_Предоставленный отрывок_.
####################

Фактическим организатором и вдохновителем деятельности «Центральной конторы по защите норвежских интересов в России» стал Прютц Антон Фредерик Винтер Якхельн (Ptytz A. F. W. J. ). Ф. Прютц с 1911 г. числился вице-консулом в Архангельске, но реально 1917 - 1918 гг. провел в Петербурге в качестве поверенного в делах Норвегии в России. Иногда по долгу службы выезжал в Москву. Он имел точную информацию о размещении и стоимости норвежского имущества и активов в России накануне революции. Он сам был крупнейшим пайщиком и фактическим создателем международной фирмы «The Russian forest Industry Ltd. », владевшей лесами, складами и фабриками на р. Онеге. Он лично в 1913 г. вложил в это дело 395 тыс. крон. [300] Совокупная же стоимость вкладов, заводской недвижимости, лесных участков и заготовленного леса в Онеге и Архангельске достигала 40 млн. крон. Свои личные интересы и интересы еще почти 600 вкладчиков этой фирмы капитан Ф. Прютц упорно защищал[301]. Из Петрограда в течение 1918 г. он постоянно сносился с бывшим управляющим писчебумажной фабрикой в Дубровке, Торри Кияром. Фабрика до революции являлась собственностью норвежцев и он информировал владельцев о состоянии дел на ней, обсуждал возможности возвращения конфискованного производства. [302]

Вернувшись к началу 1919 г. в Христианию, Ф. Прютц развернул активную работу по организации бывших собственников в борьбе за капиталы и недвижимость, национализированные в революционной России. Этим он стал известен и в международном масштабе, координируя частные претензии к Советам с французами, англичанами, датчанами. С января 1919 г. вместе с Т. Кияром он возглавляет «Центральную контору по защите норвежских интересов в России». 14 января 1919 г. на собрании членов этой организации Ф. Прютц сделал большой доклад о финансовом положении и долгах России и о норвежской собственности на её территории. [303].

####################

_Исходные данные_.
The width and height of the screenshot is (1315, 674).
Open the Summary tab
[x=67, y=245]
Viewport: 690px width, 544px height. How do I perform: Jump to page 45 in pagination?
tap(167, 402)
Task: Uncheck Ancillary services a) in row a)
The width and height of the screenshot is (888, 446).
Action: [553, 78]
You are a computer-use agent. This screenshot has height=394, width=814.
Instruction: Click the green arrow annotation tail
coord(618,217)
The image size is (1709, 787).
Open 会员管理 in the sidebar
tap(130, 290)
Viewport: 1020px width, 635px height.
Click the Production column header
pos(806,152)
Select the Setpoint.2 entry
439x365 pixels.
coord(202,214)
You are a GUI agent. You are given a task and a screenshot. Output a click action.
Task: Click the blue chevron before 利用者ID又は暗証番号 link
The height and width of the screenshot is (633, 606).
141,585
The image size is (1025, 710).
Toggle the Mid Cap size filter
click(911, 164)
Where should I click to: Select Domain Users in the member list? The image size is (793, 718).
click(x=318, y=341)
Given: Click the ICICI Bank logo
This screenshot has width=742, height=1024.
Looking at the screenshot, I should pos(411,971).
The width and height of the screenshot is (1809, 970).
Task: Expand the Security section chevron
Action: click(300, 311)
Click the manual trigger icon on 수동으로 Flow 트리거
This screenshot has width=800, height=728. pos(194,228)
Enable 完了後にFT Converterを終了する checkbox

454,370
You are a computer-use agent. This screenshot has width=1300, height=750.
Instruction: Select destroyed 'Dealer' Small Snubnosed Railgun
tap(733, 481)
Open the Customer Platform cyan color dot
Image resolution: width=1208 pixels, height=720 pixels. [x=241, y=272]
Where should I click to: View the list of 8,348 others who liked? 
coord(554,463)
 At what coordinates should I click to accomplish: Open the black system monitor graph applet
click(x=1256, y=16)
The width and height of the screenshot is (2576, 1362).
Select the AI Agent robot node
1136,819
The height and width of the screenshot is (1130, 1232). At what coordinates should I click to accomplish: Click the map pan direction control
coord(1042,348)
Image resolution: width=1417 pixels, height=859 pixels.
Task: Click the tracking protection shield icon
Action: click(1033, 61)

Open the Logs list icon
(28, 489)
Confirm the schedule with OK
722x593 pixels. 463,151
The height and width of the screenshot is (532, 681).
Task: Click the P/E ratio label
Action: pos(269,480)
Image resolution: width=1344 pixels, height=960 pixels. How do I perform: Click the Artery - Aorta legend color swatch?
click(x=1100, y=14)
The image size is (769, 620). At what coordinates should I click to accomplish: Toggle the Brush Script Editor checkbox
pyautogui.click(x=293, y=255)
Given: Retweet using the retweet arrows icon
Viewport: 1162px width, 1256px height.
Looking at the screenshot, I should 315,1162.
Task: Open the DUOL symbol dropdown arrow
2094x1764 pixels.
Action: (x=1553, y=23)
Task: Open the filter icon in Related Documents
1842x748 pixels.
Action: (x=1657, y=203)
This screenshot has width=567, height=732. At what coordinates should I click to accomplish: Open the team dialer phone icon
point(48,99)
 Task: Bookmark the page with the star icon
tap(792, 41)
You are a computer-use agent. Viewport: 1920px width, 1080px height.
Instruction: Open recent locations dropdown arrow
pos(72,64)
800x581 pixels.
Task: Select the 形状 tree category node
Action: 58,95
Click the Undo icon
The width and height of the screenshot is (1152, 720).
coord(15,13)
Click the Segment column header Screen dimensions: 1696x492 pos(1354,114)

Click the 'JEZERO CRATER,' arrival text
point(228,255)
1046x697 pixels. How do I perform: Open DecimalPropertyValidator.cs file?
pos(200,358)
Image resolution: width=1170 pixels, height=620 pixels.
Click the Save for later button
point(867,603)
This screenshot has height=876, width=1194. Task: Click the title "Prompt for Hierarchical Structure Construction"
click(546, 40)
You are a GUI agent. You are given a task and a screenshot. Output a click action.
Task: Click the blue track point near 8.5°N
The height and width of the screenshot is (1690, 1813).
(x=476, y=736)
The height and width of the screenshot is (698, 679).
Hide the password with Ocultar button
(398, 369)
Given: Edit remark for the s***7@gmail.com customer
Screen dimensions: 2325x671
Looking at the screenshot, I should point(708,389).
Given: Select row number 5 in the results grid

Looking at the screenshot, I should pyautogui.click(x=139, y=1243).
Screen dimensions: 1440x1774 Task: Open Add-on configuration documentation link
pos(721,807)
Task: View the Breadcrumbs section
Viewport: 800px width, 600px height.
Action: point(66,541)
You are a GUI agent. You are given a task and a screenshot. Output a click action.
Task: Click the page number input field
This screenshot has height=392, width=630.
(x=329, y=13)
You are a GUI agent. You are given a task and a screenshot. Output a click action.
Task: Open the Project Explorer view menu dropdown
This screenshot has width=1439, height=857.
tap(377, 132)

####################

_Что нужно сделать_.
**A)** Пожалуйста, определите, согласуется ли с отрывком каждое из утверждений ниже, и ответьте «да» или «нет», приведя точную цитату из отрывка, которая это решает.
(i) С 1911 г. Ф. Прютц числился вице-консулом в Архангельске.
(ii) В 1913 г. Ф. Прютц лично вложил в фирму 40 млн крон.
(iii) Писчебумажная фабрика в Дубровке до революции принадлежала норвежцам.
**B)** Ответьте по отрывку на следующие вопросы.
(i) На какой реке находились леса, склады и фабрики фирмы «The Russian forest Industry Ltd.»?
(ii) Интересы скольких ещё вкладчиков этой фирмы защищал Ф. Прютц?
(iii) Какого числа Ф. Прютц сделал большой доклад на собрании членов «Центральной конторы по защите норвежских интересов в России»?
Записи представляют собой самостоятельный материал, не связанный с отрывком.

_Ответы к заданиям_.
**A)**
(i) Да: «Ф. Прютц с 1911 г. числился вице-консулом в Архангельске».
(ii) Нет: «Он лично в 1913 г. вложил в это дело 395 тыс. крон.»
(iii) Да: «Фабрика до революции являлась собственностью норвежцев».

**B)**
(i) На Онеге.
(ii) Ещё почти 600.
(iii) 14 января 1919 г.